# Problem details:
Pull out each line of the rows below that includes the string "chevron", and copy it unchanged.

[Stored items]
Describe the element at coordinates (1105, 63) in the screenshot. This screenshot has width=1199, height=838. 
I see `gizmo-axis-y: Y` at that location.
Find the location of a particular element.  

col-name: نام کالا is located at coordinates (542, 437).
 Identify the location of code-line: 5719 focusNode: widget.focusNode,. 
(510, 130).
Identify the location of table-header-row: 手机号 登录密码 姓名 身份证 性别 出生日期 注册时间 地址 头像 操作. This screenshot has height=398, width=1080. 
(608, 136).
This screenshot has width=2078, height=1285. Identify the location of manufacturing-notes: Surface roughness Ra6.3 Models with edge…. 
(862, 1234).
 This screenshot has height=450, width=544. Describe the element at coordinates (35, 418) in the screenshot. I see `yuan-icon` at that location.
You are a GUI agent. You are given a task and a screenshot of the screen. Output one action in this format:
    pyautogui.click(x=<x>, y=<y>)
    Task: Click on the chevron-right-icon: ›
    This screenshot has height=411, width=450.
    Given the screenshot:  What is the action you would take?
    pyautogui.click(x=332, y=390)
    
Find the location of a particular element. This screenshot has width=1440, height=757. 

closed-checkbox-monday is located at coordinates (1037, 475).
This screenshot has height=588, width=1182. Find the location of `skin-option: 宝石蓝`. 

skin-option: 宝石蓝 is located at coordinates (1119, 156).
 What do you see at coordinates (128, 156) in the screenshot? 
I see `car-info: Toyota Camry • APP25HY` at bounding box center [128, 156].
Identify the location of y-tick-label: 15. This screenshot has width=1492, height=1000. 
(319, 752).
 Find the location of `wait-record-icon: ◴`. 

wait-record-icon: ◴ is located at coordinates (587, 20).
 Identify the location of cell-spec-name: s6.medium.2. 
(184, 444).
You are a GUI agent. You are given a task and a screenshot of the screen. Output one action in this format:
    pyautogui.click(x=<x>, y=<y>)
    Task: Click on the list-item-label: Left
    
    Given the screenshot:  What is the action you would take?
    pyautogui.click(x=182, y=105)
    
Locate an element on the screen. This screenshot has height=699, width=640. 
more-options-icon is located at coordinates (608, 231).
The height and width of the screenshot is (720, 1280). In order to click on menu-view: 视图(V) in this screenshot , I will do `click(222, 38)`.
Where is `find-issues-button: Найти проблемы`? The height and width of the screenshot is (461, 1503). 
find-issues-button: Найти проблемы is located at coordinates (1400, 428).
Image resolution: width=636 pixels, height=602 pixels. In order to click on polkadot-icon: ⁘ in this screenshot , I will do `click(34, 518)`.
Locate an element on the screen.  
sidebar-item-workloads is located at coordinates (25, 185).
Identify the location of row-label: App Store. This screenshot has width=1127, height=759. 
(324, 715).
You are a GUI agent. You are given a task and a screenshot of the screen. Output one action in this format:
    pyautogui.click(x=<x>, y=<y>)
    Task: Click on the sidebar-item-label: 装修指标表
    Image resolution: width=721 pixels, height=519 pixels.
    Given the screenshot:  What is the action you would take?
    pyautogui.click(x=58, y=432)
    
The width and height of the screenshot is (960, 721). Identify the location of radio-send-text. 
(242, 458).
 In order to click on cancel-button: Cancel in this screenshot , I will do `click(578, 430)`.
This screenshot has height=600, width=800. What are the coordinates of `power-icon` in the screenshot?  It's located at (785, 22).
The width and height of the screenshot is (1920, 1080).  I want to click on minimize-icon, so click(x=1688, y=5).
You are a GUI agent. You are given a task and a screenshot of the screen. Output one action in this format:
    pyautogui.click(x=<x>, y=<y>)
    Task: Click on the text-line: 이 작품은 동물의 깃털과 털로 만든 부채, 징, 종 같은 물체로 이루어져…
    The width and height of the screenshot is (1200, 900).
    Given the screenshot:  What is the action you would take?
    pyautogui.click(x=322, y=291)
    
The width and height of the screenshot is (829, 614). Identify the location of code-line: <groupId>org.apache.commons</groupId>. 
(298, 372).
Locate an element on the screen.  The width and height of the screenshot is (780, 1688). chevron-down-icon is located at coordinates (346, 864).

# Answer section:
    Task: Click on the chevron-right-icon: ›
Locate an element on the screen.  The width and height of the screenshot is (780, 1688). chevron-down-icon is located at coordinates (346, 864).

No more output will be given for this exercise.